■ **RECORDS PROVIDED**
──────────────────────────────
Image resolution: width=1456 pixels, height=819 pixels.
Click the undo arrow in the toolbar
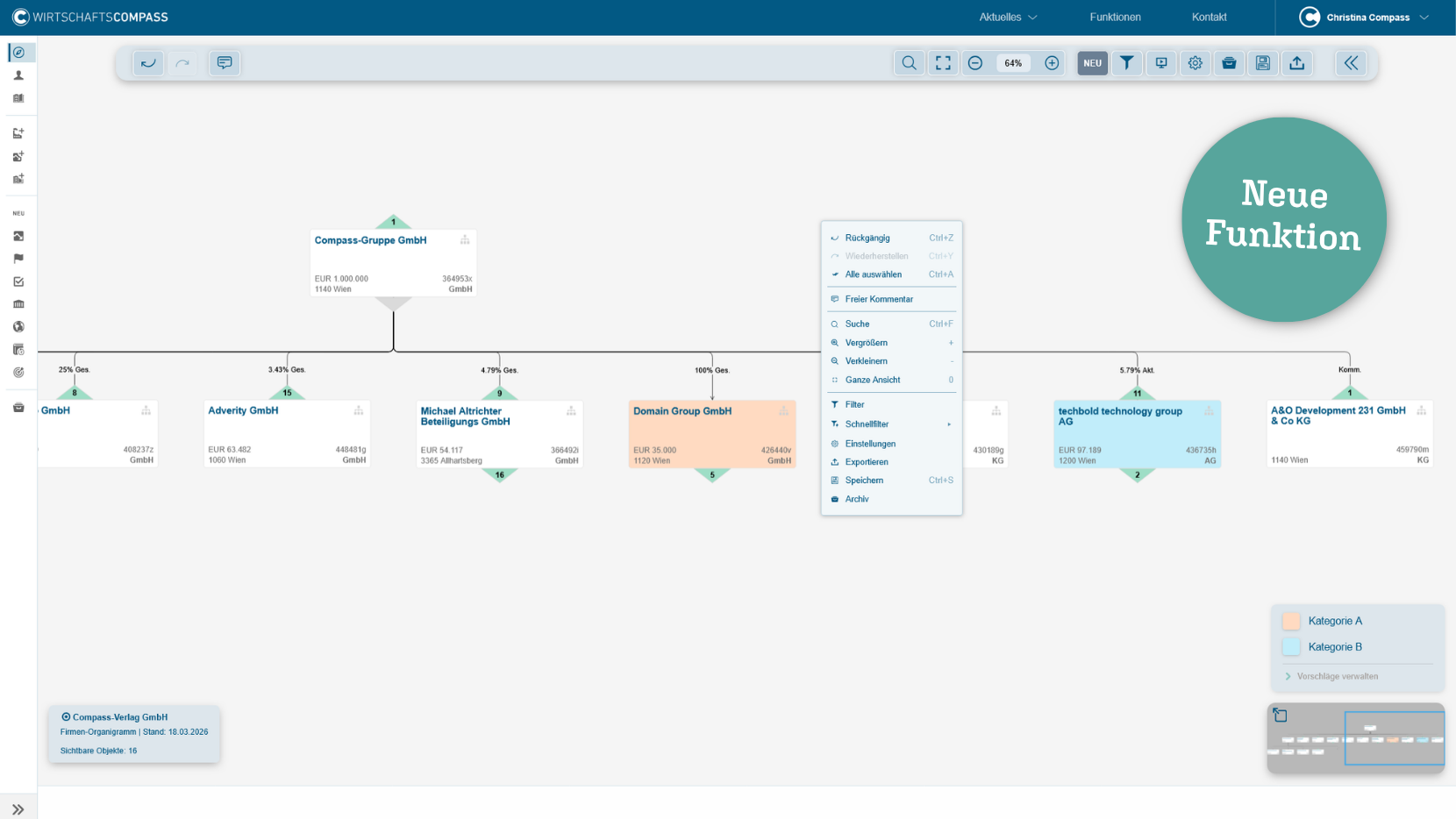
──────────────────────────────
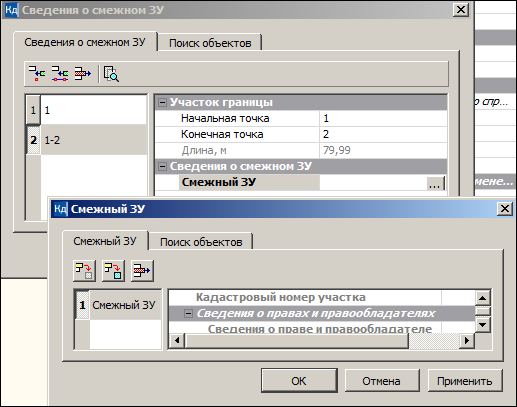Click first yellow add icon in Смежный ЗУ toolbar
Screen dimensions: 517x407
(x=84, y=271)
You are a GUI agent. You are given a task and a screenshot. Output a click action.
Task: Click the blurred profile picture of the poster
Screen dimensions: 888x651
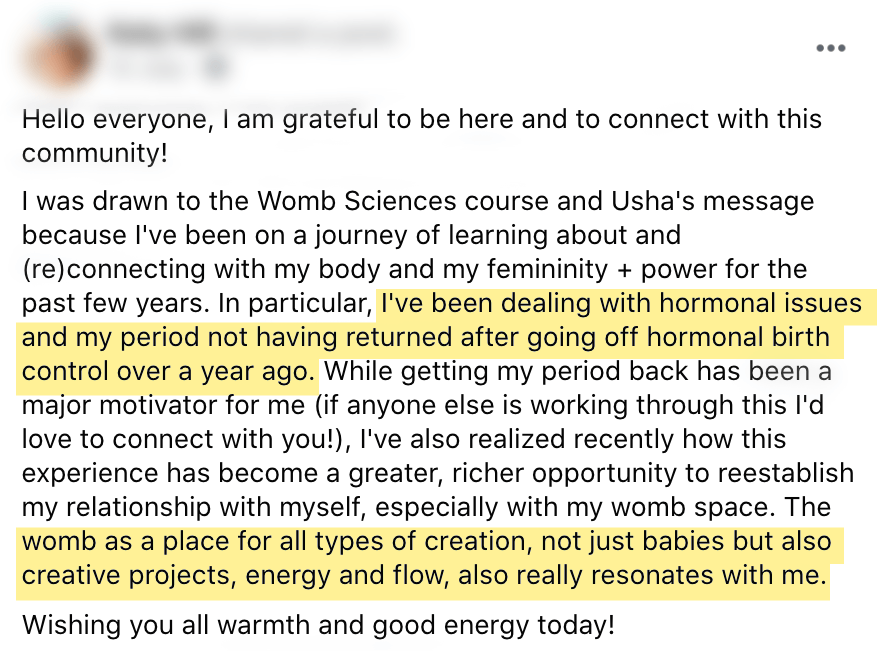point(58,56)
──────────────────────────────
■ **PROBLEM DESCRIPTION**
The range runs from the line above containing "Image resolution: width=1456" to the line containing "Click the undo arrow in the toolbar", inclusive. Restate those lines word for word and no others.

■ **OUTPUT OF THE EXERCISE**
Image resolution: width=1456 pixels, height=819 pixels.
Click the undo arrow in the toolbar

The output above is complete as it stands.